The library also has a number of rare items documenting the infamous “Scottsboro Boy” trials of the 1930s that so polarized depression-era Americans. When nine African-American youths were unjustly accused of raping a couple of white women, their defense was taken up by the Communist Party of the U.S.A.’s legal arm, the ILD (International Labor Defense). Eventually, defense appeals against biases juries and demands for retrials were heard by the Supreme Court of the United States. The Communist Party also planned to publish a linocut block book to help propagandize the cause and expose racial injustice under the Capitalist system. The library holds a unique prototype manuscript for that project that was never realized at that time.

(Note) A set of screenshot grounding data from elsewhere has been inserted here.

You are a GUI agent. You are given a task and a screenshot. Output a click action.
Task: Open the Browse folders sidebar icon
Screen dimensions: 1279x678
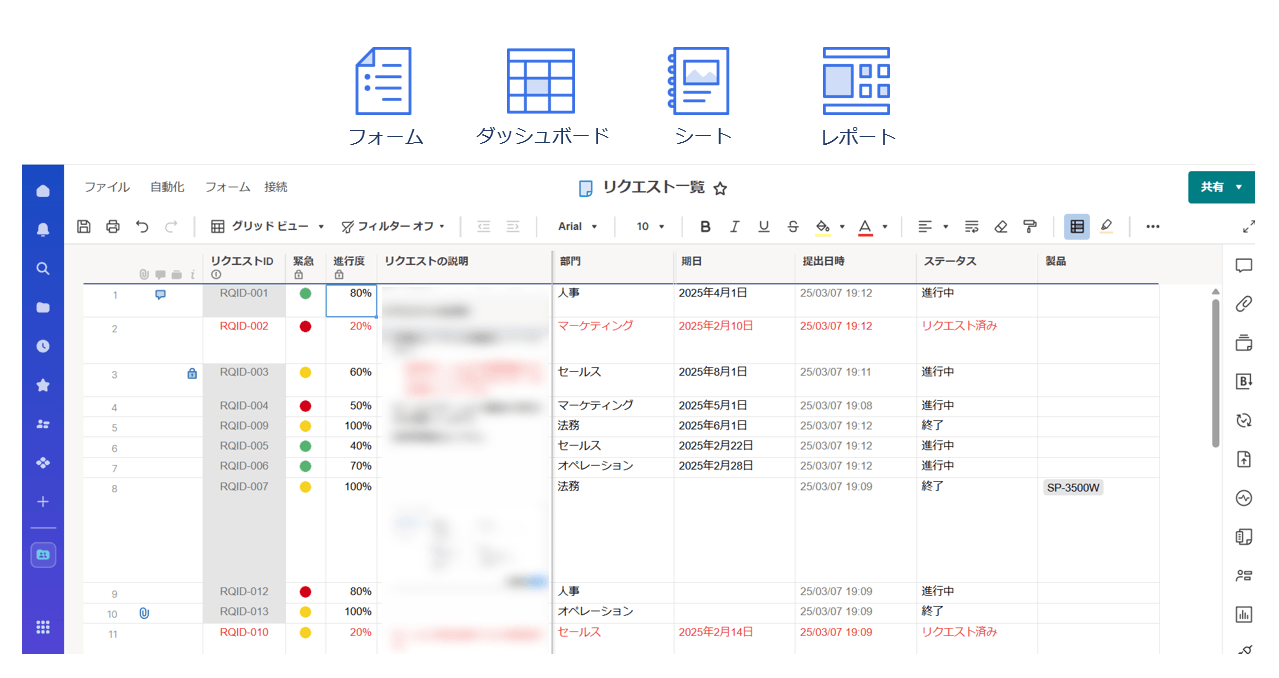tap(41, 307)
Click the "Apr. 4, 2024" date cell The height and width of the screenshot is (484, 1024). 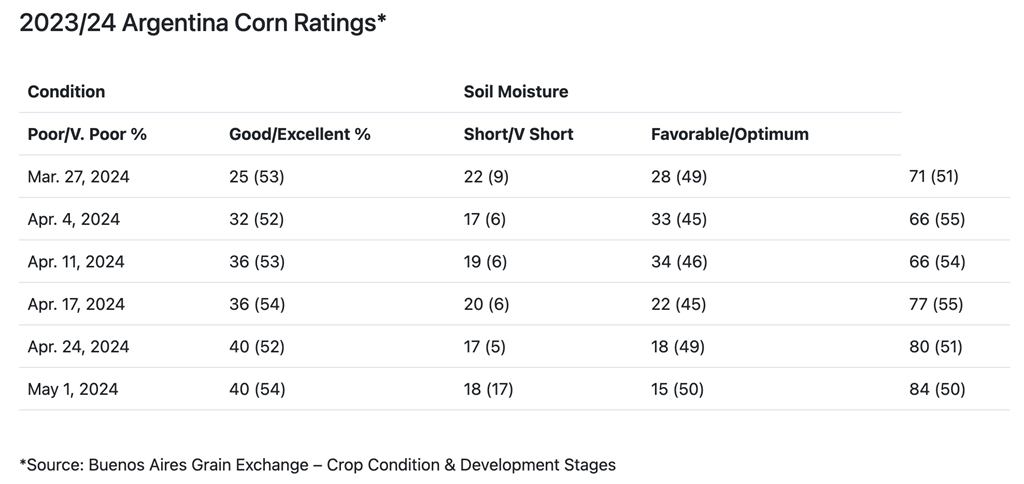[73, 219]
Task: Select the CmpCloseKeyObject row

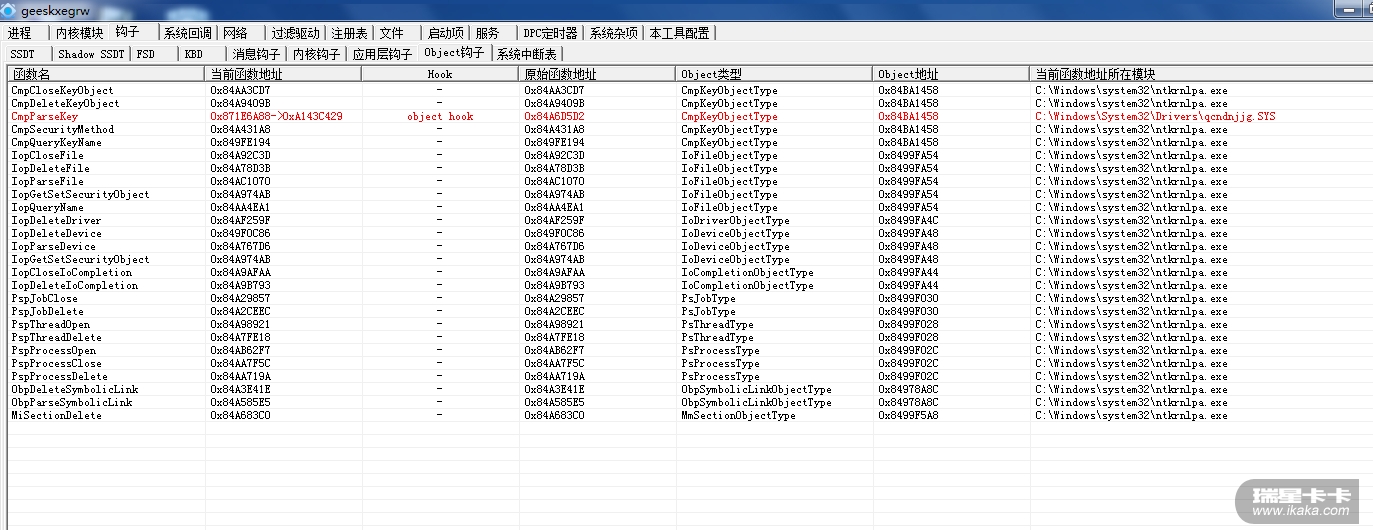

Finally, we included a book with excerpts from Thomas Paine’s “Rights of Man.” Published by the Heritage Press in 1961, the hardcover edition with “full linen cloth on which blaze the red flames of revolution” was designed by Roderick Stinehour, bound by Frank Fortney “and his fellow sans-cullottes,” with illustrations inside by Socialist activist and engraver, Lynd Ward.

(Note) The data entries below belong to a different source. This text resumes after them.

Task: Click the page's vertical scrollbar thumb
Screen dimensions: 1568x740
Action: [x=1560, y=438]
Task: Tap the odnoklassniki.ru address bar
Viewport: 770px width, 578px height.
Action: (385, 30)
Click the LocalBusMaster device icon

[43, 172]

Saturday, December 5, 2009

THEY DID NOT DIE!

TWO SCHOLARS VISIT TO REVIEW OUR RARE SCOTTSBORO BOYS MATERIALS
After a late night Art Basel event in which 192 visitors flooded into the library for a look at some of highlights from our collection of rare books, it was a relief to have only a single appointment with two visiting scholars to contend with this Saturday morning. James Arthur Miller, professor of English and American Studies at the George Washington University, and Susan Dabney Pennybacker, Professor of European History at Trinity College came to the library with an interest in seeing materials related to the infamous Scottsboro trial. Nine African American youths riding the rails in search of work during the Great Depression were pulled from the train in Scottsboro and unjustly accused of raping two white girls also discovered on the train. Narrowly escaping a lynching, the youths were tried and condemned to death by an all-white jury in a sham court trial. Eager to expose Southern racism, Capitalist labor exploitation, and to recruit new party members among African Americans, the legal branch of the Communist Party of the United States of America, (the ILD, or International Labor Defense), took on their case and demanded a retrial. As the resultant court cases and appeals dragged on for several years, the Party organized an international propaganda campaign and demonstrations across the globe in support of the “Scottsboro Boys.” Both of the visiting scholars have written important monographs on the subject published by the Princeton University Press in paperback: Professor Miller’s work is entitled Remembering Scottsboro: The Legacy of an Infamous Trial, and Professor Pennybacker’s history, From Scottsboro to Munich: Race and Political Culture in 1930s Britain.

Among the Scottsboro-related materials in our own collection is one particularly rare and possibly unique item of interest: a mock-up for a linoleum block book designed by Lin Shi Khan for the Communist Party, but which was apparently never published at the time. Our block book has original notes for captions scrawled on the pages opposite the linocut illustrations, with some editorial comments and corrections. (A later version of the block book prototype was later discovered among the personal papers of the Communist journalist and editor of the New Masses, Joseph North with abbreviated lino-cut captions, and some omitted and some added plates, which was reprinted in 2002 by the New York University Press). Our own copy can be seen in its entirety online at the following web address: http://www.wolfsonian.org/collections/c9/index.html

The scholars were also thrilled to see our extensive holdings of the work of Hugo Gellert, and a portfolio of his work recently donated to the collection—but more about that in another blog.